Nix is a good fit here. It’s already declarative, it already has a type system (sort of), and it already knows how to build things reproducibly. If we can define an agent as a Nix expression, we get validation, reproducibility, and composability for free.
Increment
Two repos. That’s all we built this iteration.
agent.nix — the schema
A Nix flake that exports one function: mkAgent. You give it a config, it gives you back a dev shell with the agent’s identity baked in.
The schema is minimal on purpose. An agent needs two things to exist: a name and a system prompt. Everything else — transports, memory, adapters — comes later. The schema enforces this:
{
description = "Reflection agent.nix — declarative agent schema";
inputs = {
nixpkgs.url = "github:NixOS/nixpkgs/nixos-unstable";
flake-utils.url = "github:numtide/flake-utils";
};
outputs = { self, nixpkgs, flake-utils }:
{
lib.mkAgent = { agent }:
flake-utils.lib.eachDefaultSystem (system:
let
pkgs = nixpkgs.legacyPackages.${system};
cfg = agent;
assertions = [
{
assertion = cfg ? name
&& builtins.isString cfg.name
&& cfg.name != "";
message =
"agent.name must be a non-empty string";
}
{
assertion = cfg ? system-prompt
&& builtins.isString cfg.system-prompt
&& cfg.system-prompt != "";
message =
"agent.system-prompt must be a non-empty string";
}
];
failedAssertions =
builtins.filter (a: !a.assertion) assertions;
assertionCheck =
if failedAssertions != [] then
throw (builtins.concatStringsSep "\n"
(map (a: "assertion failed: ${a.message}")
failedAssertions))
else
true;
agent-info = pkgs.writeShellScriptBin "agent-info" ''
echo "name: ${cfg.name}"
echo ""
echo "system prompt:"
echo "${cfg.system-prompt}"
'';
in
assert assertionCheck;
{
devShells.default = pkgs.mkShell {
packages = [ agent-info ];
shellHook = ''
echo ""
echo " reflection: ${cfg.name}"
echo ""
'';
};
}
);
};
}
The key design decision: mkAgent returns flake outputs, not a derivation. The capsule’s flake.nix just calls mkAgent and returns whatever it gives back. This means the capsule doesn’t need to know about nixpkgs or flake-utils — those are the schema’s concern.

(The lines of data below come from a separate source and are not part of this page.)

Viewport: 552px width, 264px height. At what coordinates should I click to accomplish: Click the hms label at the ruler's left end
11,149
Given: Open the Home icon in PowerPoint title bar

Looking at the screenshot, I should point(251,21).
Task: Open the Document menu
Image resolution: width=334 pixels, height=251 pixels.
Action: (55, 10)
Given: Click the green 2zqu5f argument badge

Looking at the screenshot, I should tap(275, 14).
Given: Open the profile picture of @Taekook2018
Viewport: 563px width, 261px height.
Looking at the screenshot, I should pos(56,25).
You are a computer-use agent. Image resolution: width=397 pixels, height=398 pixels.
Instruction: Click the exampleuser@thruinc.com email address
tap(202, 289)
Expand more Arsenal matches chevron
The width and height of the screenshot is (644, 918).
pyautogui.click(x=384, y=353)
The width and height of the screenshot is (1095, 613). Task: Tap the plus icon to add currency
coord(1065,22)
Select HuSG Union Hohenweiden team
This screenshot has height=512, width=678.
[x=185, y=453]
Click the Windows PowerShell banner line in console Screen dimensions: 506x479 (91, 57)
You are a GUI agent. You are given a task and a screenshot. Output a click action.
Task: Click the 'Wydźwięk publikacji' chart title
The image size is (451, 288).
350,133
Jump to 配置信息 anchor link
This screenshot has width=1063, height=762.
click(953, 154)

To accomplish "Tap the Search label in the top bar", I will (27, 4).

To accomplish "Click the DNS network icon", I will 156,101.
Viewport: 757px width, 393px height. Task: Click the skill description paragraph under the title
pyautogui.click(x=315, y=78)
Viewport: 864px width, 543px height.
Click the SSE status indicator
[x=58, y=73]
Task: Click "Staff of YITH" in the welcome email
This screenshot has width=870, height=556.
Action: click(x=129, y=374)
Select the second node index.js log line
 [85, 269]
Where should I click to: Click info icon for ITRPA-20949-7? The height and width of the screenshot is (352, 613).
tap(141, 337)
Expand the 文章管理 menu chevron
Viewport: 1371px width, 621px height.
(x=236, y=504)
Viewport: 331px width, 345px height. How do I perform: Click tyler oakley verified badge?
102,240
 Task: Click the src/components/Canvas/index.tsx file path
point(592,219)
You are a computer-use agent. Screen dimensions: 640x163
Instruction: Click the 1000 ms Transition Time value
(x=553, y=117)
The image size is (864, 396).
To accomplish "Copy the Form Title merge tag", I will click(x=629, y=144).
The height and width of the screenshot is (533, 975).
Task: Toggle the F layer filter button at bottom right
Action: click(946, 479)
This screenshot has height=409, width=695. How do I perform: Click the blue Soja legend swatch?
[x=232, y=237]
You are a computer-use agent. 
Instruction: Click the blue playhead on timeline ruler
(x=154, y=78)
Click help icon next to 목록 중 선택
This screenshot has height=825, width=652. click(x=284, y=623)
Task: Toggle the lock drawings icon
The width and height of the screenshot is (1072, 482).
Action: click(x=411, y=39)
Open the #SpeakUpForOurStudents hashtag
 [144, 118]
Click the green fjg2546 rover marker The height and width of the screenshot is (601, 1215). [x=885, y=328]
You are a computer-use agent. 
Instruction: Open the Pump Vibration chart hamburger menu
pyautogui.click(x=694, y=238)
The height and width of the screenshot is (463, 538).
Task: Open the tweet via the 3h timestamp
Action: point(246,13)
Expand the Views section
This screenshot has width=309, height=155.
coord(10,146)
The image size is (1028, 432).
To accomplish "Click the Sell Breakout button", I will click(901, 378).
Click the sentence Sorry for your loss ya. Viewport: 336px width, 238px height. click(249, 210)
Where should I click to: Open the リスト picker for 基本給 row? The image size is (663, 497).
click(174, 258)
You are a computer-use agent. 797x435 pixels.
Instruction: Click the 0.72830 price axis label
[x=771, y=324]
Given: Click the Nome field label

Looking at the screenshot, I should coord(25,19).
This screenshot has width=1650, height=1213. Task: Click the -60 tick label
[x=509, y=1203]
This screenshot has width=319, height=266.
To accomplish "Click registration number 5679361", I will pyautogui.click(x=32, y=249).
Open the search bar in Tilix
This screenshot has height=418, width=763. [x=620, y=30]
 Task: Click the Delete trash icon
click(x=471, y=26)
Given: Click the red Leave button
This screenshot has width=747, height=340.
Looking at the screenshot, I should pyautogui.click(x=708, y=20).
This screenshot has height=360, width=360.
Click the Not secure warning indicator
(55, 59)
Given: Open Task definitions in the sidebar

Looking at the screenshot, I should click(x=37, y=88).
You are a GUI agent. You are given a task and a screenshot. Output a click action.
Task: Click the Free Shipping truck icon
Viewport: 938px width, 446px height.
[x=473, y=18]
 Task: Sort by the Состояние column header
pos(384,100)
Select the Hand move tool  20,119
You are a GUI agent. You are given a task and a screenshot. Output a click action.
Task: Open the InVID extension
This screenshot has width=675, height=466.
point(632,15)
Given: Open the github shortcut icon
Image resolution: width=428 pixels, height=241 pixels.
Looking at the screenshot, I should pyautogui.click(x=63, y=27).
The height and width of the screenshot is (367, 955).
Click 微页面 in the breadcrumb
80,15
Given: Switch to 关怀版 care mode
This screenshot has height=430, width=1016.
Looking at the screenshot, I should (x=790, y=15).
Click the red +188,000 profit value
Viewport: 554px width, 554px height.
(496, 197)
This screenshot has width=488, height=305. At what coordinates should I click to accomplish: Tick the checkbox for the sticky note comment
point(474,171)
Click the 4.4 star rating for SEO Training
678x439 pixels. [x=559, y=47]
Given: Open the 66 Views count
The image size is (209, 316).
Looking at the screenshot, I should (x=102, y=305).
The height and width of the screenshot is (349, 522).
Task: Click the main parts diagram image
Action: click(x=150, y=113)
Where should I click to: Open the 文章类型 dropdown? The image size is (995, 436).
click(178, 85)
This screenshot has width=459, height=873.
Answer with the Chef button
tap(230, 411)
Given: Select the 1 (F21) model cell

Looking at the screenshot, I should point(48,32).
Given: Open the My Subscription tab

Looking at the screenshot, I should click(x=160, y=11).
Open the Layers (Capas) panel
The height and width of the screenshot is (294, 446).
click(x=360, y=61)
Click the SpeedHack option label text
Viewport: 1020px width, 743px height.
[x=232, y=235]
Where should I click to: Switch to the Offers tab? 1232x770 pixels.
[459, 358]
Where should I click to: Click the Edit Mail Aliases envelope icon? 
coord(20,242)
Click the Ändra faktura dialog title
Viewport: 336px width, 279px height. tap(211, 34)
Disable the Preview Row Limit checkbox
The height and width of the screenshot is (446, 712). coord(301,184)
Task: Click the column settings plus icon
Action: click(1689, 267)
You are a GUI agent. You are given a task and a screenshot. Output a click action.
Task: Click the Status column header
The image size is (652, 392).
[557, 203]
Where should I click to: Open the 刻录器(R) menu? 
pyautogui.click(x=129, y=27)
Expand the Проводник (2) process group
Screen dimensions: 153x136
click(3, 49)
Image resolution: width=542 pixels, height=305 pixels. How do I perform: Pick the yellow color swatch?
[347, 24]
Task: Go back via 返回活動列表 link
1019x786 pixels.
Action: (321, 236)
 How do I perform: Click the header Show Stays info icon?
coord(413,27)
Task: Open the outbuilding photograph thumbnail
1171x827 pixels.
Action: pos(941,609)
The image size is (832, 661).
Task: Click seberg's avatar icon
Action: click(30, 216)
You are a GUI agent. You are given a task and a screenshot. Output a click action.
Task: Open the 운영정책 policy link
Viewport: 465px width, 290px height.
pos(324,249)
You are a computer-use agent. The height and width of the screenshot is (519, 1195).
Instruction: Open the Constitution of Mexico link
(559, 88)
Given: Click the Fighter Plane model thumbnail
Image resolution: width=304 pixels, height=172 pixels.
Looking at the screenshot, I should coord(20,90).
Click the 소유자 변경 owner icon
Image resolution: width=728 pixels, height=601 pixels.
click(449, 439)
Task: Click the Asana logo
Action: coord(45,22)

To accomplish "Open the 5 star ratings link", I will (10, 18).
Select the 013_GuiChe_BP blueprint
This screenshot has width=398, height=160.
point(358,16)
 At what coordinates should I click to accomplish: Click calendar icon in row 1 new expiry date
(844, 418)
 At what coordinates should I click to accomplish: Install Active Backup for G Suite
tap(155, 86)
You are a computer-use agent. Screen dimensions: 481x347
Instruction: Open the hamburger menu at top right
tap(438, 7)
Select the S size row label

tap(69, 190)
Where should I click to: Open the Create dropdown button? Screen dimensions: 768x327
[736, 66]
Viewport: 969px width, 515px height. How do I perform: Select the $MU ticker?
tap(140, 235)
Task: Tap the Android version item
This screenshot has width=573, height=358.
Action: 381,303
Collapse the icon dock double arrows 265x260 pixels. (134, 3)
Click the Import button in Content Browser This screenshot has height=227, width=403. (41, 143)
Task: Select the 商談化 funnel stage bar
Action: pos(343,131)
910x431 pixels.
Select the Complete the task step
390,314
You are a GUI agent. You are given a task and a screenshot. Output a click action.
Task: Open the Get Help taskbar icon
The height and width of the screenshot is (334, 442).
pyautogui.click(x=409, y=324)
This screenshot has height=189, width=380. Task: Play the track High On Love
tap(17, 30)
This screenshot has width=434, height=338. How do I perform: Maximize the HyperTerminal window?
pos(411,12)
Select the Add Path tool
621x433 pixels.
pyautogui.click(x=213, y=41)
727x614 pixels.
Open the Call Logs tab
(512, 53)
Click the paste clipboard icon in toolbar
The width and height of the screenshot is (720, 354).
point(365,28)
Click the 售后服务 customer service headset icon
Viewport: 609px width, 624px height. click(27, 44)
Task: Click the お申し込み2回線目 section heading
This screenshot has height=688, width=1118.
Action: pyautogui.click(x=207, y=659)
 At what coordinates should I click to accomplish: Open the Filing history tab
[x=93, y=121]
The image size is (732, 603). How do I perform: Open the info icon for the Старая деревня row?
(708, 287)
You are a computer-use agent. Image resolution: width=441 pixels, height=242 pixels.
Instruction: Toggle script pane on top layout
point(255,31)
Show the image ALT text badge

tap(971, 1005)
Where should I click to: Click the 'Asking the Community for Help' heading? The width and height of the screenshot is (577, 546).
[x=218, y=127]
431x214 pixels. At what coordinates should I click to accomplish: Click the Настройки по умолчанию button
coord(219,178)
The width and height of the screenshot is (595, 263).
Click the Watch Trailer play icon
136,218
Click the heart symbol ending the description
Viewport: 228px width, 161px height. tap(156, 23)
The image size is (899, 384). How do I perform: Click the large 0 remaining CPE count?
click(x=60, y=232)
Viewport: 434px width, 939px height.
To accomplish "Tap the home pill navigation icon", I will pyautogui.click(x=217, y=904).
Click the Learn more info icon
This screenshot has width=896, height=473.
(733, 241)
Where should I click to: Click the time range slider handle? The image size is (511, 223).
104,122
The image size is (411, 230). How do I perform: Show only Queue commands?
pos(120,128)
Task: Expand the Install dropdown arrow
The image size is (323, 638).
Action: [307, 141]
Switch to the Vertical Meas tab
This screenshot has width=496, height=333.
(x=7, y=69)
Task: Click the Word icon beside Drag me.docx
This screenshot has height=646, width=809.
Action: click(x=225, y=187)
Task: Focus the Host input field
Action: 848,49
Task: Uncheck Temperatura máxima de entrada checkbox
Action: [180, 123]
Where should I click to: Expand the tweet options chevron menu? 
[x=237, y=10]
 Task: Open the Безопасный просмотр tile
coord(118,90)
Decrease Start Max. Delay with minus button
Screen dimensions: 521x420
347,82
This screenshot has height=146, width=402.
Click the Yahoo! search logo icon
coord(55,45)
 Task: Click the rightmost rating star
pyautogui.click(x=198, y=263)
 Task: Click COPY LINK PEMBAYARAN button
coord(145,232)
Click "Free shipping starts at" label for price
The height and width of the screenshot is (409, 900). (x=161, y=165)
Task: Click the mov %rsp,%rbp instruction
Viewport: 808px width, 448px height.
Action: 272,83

Assertions run at evaluation time. If you forget the name, Nix tells you before anything gets built:
error: assertion failed: agent.name must be a non-empty string
example-agent — Ada
The capsule is almost comically simple:
{
description = "Ada — example Reflection agent capsule";
inputs = {
agent-nix.url = "github:reflection-network/agent.nix";
};
outputs = { self, agent-nix }:
agent-nix.lib.mkAgent {
agent = {
name = "Ada";
system-prompt = ''
You are Ada, a helpful assistant.
You respond in the same language the user writes to you.
'';
};
};
}
That’s the entire agent definition. nix develop drops you into a shell:
reflection: Ada
The shell includes an agent-info command that prints the full config:
$ agent-info
name: Ada
system prompt:
You are Ada, a helpful assistant.
You respond in the same language the user writes to you.
Result
It works. An agent is a 17-line flake.nix that imports a schema and declares its identity. The schema validates the config at evaluation time. The dev shell gives you a way to inspect the agent.
Some things I noticed along the way:
The capsule knows nothing about infrastructure. It doesn’t import nixpkgs. It doesn’t know what system it’s running on. It just says “I am Ada, here is my prompt” and the schema handles everything else. This is exactly what I wanted — the agent definition is pure identity, no machinery.
Nix assertions are surprisingly good for this. I was worried I’d need a proper type system or validation library. But assert with a throw gives you clear error messages at eval time, and that’s all you need for a schema this small.
eachDefaultSystem is doing heavy lifting. The capsule author doesn’t think about architectures. mkAgent produces outputs for every platform.
What’s missing is obvious: the agent can’t do anything yet. It can tell you who it is, but it can’t talk to anyone. That’s next.